>> start Data provided
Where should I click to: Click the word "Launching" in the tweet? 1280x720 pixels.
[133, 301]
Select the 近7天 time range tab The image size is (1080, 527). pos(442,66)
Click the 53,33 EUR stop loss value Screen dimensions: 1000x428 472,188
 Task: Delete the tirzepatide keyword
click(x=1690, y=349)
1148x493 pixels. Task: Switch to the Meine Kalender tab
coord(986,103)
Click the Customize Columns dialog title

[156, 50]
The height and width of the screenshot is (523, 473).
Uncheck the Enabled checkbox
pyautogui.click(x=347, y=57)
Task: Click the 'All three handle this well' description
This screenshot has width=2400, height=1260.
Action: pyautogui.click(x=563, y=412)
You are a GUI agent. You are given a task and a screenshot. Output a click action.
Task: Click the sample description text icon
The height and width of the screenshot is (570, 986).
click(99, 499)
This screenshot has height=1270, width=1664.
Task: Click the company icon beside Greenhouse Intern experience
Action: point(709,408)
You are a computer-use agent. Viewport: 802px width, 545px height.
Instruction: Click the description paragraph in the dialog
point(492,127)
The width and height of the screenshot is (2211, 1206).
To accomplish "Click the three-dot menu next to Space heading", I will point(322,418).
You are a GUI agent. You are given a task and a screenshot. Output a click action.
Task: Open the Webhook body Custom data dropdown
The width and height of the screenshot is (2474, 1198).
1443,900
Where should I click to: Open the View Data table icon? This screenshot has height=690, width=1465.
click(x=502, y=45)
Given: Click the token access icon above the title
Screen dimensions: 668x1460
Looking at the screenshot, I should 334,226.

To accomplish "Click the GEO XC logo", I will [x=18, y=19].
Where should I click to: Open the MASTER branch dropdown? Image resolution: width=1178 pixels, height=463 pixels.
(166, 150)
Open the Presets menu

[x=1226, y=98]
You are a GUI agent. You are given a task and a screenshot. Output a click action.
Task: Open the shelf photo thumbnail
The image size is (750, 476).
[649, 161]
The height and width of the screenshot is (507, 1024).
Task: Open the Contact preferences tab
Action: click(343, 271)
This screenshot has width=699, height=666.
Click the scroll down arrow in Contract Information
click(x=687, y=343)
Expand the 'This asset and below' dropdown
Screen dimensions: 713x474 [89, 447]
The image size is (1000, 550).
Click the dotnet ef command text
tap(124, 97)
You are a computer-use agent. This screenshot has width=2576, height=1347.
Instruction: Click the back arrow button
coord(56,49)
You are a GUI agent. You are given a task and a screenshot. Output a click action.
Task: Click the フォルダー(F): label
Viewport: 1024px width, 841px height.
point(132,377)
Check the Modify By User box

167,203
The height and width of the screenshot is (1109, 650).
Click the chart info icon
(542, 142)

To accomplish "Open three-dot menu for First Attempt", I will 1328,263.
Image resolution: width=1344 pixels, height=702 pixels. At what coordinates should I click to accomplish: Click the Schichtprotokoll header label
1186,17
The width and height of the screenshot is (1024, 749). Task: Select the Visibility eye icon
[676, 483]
>> end Data provided
— The exercise —
Please repeat the data lines, everything from "Task: Click the 'All" down to "Action: pyautogui.click(x=563, y=412)", swapping "description" for "label" and leaving all else as it is.

— Answer to the problem —
Task: Click the 'All three handle this well' label
This screenshot has width=2400, height=1260.
Action: pyautogui.click(x=563, y=412)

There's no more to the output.